Ik ben een paar jaar geleden heel enthousiast begonnen over mijn verhaal van York in 1998, maar het is bij één deel gebleven. Voor dit verhaal over Lemmy moet ik toch even terug naar een niet bijster florissante periode. Ik huur op dat moment een 'bedsit' in de Y.W.C.A., de 'vrouwelijke' tegenhanger van de Y.M.C.A. Het principe is hetzelfde: Een gesloten woonvorm waarbij je het kamernummer moet weten om de bewoner te bereiken en waar een mannen- en een vrouwenvleugel is. Na tien uur moet ieder geslacht weer in zijn of haar vleugel aanwezig zijn, maar ik hou geheim dat mijn buurman iedere avond wilde sex heeft met zijn vriendin. Van Gypsy Bill, de muzikant die ik in eerste instantie kwam opzoeken, heb ik een tas met tijdschriften gekregen. ,,Kun je misschien zo je Engels een beetje bij spijkeren", had hij gesuggereerd. Het zijn vooral glossy mannenbladen. Nee, geen Playboy of Penthouse, maar eerder Cosmopolitan of Vogue voor mannen. Eén magazine heeft een 'gastcolumn' en in deze betreffende aflevering mag Lemmy de ruimte vullen. Het is 1996-97, de tijd waarop de anti-rook-lobby zich begint op te dringen en er plots in veel restaurants niet meer gerookt mag worden. Lemmy stelt zichzelf voor als zanger van een rock & roll-band die niet vies is van een sigaretje, een biertje of een homp vlees op zijn bord. Hij beschrijft erg vermakelijk hoe hij 'schijnbewegingen' maakt om restaurantpersoneel op te jutten. In de tweede helft van de column gaat het alweer meer over fatsoen en vleesconsumptie. In de laatste alinea blijkt dat hij ons om de tuin heeft geleid. ,,Would you rather like a vegetarian, non-smoker, non-drinker who was kind to women?

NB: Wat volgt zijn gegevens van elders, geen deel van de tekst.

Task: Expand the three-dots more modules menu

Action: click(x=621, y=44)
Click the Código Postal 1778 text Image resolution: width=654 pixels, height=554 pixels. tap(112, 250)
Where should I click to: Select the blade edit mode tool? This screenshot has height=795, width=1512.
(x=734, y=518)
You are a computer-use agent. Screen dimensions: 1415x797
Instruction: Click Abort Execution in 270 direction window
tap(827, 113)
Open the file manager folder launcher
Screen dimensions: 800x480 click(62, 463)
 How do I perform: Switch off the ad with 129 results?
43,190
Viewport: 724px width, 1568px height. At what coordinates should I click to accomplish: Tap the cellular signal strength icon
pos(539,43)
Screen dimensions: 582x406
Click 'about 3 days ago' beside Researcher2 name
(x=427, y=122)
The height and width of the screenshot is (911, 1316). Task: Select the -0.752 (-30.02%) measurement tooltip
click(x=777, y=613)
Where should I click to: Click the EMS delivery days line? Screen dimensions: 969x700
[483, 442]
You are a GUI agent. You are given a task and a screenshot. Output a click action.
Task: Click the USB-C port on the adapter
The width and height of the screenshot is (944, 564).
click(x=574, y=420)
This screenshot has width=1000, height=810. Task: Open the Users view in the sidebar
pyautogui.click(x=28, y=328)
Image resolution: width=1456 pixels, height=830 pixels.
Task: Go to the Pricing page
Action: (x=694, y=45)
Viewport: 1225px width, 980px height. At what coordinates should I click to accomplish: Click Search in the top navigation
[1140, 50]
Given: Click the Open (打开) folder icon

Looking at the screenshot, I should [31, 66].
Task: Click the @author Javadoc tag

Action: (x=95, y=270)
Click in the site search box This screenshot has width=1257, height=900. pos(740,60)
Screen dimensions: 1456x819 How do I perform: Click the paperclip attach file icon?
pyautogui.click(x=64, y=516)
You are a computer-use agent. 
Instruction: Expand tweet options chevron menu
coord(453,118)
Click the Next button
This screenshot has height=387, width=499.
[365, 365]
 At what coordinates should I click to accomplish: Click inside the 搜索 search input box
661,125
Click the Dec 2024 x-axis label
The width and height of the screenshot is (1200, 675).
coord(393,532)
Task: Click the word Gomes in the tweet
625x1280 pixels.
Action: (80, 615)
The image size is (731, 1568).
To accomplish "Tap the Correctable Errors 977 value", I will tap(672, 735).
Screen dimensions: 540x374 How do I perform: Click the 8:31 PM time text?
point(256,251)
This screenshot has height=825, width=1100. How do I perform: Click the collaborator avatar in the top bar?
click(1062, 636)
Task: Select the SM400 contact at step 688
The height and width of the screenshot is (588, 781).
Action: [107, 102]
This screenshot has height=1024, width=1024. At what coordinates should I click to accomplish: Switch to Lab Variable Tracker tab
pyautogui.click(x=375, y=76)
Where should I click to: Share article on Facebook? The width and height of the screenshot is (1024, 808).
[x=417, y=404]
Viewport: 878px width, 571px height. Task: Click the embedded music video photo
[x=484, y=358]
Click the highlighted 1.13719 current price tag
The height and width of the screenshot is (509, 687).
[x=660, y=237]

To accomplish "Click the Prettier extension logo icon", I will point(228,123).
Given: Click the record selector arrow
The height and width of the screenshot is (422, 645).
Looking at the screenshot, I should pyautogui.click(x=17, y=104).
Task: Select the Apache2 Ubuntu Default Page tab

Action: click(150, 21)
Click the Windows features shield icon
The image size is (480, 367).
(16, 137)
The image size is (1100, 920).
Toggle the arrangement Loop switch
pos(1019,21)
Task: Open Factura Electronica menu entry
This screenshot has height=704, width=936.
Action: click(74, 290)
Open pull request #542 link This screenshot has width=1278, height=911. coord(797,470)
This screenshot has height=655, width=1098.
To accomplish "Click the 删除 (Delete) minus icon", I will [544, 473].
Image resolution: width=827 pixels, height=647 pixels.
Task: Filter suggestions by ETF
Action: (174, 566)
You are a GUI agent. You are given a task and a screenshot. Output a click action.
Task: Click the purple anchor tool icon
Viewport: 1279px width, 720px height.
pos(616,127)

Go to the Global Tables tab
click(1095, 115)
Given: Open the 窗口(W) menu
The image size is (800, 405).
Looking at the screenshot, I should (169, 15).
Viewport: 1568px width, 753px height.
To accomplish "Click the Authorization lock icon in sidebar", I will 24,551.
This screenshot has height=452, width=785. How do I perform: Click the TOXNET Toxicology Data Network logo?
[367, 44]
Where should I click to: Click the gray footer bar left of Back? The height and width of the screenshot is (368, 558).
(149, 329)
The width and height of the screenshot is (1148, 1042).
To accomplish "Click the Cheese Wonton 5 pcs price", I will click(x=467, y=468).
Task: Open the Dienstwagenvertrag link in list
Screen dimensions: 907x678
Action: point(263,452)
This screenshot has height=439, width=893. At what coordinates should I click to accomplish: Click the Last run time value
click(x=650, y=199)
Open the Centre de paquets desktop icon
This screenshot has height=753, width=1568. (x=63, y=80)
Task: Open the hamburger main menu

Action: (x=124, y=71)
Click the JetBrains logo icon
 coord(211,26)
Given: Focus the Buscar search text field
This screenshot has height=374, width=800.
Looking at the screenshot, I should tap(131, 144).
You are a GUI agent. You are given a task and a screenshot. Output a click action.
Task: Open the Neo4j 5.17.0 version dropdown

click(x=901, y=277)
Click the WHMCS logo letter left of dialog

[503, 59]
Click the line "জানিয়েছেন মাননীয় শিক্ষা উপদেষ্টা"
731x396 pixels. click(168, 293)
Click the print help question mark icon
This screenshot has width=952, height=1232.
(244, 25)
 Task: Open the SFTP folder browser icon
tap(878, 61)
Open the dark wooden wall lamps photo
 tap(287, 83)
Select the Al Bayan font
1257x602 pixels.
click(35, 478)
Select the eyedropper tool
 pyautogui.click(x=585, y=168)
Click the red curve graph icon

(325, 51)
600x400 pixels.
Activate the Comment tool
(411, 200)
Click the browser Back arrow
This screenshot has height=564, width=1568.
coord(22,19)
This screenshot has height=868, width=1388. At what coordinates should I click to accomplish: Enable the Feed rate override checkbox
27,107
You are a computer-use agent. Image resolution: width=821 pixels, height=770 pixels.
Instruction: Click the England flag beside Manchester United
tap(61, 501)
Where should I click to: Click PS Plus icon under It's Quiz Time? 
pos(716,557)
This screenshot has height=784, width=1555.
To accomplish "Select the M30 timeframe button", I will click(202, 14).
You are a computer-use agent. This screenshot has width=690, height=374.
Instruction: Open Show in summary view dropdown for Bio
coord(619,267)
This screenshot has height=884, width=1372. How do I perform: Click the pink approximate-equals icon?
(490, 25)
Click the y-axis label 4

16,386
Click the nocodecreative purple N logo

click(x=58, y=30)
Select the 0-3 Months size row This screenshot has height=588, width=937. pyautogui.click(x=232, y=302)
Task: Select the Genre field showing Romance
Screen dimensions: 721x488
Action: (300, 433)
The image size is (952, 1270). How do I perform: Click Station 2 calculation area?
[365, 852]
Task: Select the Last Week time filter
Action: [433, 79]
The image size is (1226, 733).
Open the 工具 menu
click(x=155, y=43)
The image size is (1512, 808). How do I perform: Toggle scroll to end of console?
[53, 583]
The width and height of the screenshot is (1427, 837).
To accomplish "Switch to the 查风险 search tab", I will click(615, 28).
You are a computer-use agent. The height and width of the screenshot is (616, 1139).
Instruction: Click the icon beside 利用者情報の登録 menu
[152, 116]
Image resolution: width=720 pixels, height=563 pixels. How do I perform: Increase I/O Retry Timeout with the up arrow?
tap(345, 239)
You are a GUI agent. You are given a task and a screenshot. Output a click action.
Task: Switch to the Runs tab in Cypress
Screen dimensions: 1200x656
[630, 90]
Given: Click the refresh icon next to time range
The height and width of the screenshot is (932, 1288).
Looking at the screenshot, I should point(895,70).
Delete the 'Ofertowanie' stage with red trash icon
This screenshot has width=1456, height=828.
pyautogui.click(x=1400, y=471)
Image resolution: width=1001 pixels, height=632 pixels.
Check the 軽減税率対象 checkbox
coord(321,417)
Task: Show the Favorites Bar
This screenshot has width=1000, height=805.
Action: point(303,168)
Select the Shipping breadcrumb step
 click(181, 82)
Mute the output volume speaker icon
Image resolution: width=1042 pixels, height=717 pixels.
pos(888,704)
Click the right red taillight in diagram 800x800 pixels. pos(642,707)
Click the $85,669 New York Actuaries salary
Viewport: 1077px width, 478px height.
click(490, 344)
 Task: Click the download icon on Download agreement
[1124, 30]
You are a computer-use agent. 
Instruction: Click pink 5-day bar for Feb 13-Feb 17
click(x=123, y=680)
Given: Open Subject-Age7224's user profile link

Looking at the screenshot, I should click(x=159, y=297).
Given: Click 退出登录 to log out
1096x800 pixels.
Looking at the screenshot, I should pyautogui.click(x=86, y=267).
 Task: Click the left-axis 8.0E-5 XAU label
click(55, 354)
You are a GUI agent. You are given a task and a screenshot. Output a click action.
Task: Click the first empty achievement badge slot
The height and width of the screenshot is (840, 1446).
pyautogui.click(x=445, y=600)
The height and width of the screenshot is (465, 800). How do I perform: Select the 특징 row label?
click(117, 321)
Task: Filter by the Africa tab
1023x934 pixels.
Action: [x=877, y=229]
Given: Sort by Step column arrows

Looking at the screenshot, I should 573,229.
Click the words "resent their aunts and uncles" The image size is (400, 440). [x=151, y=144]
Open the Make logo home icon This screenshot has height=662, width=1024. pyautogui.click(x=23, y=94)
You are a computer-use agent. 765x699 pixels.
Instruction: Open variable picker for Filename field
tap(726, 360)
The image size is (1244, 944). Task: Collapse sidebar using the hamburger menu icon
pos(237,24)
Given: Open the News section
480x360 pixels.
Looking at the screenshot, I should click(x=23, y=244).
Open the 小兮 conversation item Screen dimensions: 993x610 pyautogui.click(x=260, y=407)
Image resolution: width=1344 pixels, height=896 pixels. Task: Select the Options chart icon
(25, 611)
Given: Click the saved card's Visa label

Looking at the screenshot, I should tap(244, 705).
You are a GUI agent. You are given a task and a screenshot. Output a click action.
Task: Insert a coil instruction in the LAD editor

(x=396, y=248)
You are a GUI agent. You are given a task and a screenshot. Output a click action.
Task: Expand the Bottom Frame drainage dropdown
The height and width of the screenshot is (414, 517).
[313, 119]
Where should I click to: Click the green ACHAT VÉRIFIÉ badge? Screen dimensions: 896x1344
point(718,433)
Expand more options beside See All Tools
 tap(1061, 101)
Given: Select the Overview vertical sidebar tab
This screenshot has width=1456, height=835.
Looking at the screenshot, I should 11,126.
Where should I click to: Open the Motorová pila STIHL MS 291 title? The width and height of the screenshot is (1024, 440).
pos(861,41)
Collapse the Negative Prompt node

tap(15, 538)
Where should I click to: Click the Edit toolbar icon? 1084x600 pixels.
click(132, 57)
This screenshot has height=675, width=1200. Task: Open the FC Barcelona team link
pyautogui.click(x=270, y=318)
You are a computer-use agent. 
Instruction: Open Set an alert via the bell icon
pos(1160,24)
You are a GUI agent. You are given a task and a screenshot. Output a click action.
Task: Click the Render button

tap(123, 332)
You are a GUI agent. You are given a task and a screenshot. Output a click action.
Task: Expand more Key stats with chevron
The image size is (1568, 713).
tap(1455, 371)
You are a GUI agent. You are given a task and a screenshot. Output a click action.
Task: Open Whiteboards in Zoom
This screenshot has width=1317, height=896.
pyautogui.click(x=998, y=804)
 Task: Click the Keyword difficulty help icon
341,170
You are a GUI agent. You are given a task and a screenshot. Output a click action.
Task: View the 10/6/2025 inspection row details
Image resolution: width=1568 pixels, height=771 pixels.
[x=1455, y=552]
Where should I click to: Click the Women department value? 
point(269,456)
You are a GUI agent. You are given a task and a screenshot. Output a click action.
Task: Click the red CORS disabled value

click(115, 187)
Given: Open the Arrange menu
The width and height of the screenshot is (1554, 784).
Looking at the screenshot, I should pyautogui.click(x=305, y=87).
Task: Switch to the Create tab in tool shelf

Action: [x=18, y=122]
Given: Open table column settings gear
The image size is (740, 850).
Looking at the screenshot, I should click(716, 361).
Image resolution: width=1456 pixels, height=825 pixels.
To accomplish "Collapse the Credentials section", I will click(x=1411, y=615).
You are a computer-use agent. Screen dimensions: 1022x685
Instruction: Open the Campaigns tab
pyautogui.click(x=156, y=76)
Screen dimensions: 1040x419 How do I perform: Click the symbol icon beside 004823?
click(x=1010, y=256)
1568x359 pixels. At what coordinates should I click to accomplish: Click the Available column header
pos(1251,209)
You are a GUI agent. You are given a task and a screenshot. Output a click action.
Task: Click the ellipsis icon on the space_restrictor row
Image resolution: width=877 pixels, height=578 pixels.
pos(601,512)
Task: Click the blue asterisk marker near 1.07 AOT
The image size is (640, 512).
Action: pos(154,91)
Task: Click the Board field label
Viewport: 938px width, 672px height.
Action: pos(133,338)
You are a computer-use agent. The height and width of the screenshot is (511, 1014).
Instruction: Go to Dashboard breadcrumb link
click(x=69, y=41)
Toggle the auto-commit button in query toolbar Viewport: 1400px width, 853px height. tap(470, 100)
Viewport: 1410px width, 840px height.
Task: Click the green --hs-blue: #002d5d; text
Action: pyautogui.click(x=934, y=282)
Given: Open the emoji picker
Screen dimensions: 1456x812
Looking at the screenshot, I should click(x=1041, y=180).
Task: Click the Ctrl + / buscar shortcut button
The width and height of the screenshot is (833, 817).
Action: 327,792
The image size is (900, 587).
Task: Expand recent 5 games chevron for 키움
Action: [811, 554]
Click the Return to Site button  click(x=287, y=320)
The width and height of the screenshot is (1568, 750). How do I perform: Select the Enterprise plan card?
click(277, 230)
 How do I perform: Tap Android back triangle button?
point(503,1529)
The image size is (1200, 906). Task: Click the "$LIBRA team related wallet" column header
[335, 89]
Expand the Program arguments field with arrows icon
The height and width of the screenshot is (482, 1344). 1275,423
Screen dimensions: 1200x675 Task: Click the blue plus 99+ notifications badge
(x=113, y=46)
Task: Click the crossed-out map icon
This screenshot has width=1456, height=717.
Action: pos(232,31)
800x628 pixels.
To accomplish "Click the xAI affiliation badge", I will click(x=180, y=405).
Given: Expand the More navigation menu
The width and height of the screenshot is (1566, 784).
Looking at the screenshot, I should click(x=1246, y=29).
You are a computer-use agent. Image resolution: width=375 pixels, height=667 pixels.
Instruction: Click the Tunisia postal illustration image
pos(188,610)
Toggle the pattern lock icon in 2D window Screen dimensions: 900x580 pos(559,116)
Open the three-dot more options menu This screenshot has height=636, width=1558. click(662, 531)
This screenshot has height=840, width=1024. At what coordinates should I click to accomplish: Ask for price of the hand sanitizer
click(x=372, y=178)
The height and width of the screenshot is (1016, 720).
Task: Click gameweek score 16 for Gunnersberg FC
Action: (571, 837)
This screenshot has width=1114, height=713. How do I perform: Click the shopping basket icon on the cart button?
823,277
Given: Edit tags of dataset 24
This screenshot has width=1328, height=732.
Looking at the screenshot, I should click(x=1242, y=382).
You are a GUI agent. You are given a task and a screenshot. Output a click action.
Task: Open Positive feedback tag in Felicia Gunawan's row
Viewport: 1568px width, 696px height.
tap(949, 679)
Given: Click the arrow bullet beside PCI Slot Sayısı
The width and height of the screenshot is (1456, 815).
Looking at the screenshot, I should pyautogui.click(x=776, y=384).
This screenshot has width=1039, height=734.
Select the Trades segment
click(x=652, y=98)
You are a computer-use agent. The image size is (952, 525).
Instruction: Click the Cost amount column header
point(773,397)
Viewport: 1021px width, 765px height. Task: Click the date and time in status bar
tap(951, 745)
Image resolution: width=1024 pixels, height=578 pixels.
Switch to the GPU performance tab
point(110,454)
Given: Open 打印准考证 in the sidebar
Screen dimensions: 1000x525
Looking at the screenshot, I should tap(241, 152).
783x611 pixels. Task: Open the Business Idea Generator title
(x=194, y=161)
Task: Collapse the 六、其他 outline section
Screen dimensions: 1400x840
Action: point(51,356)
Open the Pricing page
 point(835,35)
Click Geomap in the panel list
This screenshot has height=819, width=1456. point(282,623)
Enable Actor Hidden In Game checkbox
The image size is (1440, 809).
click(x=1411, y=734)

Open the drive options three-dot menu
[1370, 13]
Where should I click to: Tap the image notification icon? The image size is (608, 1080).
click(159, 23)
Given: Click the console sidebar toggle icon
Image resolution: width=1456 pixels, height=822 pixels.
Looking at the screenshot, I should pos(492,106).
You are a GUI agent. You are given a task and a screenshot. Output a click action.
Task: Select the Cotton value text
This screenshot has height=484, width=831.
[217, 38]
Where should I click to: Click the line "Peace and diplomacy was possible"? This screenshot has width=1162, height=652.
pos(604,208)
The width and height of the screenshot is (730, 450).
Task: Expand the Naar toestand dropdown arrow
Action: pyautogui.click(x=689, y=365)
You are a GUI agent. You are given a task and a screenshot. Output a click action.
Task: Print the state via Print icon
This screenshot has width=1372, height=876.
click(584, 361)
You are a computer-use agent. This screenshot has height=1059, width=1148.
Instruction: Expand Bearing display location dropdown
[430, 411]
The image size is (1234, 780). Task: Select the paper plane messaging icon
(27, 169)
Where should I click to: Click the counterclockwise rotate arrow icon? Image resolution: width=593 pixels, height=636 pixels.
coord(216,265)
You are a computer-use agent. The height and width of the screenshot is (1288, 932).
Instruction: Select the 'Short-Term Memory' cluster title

I just described Adolf Hitler. Anymore questions???". Bam! Zo schrijf je een column. Ik knip het uit en bewaar het nog jaren totdat ik het eens kwijt raak. Anno 2016 is deze column voor mij onvindbaar, maar dit zet voor mij een heel ander licht op Lemmy.

De enige vinylplaat van Motörhead is overigens een toevalstreffer geweest. Eind 2001 ben ik een paar weken naar York geweest voor vakantie en ik word op vrijdagmorgen afgezet in het centrum van Hull. De boot vertrekt pas over zeven uren, maar Hull zou leuk genoeg zijn om de dag door te brengen. Ik vind het tegenvallen, maar dat kan ook met het winterse weer te maken hebben. Ik vind meteen een 'charity shop' waar ik een paar cd's koop. En een single... De laatste is geperst op rood vinyl en is op het Bronze-label. Origineel hebben deze een 'elpee-gaatje', maar bij deze is er een groot rond gat geslagen in het label en daarmee is de titel en artiest onleesbaar geworden. Bronze... dat is Manfred Mann's Earth Band en Uriah Heep..., dat moet wel goed komen. Bij thuiskomst blijkt dat ik 'Iron Fist' van Motörhead heb gekocht.